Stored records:
▬▬▬▬▬▬

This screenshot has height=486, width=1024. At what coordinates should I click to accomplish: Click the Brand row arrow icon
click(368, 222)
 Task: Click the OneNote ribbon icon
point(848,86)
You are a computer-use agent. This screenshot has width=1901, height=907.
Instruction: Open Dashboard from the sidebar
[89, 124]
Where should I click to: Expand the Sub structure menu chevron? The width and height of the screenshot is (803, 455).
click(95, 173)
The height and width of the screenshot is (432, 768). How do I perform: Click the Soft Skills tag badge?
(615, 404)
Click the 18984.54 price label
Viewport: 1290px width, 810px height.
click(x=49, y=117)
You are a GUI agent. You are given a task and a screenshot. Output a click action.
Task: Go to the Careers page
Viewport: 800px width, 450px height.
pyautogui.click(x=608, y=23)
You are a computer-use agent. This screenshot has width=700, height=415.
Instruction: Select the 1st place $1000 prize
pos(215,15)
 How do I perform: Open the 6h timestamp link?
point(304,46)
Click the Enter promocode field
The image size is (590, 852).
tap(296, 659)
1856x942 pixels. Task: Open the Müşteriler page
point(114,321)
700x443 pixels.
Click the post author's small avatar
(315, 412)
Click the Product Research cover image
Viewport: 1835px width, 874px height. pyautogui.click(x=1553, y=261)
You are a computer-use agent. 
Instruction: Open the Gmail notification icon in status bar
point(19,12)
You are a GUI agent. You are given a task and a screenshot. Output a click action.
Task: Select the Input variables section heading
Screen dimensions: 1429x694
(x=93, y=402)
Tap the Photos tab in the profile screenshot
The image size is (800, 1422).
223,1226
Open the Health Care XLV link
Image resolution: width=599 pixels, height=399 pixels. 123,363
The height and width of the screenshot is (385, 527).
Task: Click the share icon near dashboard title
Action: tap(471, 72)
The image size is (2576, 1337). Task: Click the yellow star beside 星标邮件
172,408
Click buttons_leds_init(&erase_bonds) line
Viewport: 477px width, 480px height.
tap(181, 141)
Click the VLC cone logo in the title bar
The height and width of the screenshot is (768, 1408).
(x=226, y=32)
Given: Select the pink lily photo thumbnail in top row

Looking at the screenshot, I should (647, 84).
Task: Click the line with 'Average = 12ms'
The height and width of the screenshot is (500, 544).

▬▬▬▬▬▬

WORK REQUEST: In the entries above, identify each line that includes the string "computer", then copy it.

COMPLETED TASK:
You are a computer-use agent. This screenshot has width=1901, height=907.
You are a computer-use agent. This screenshot has width=700, height=415.
You are a computer-use agent. 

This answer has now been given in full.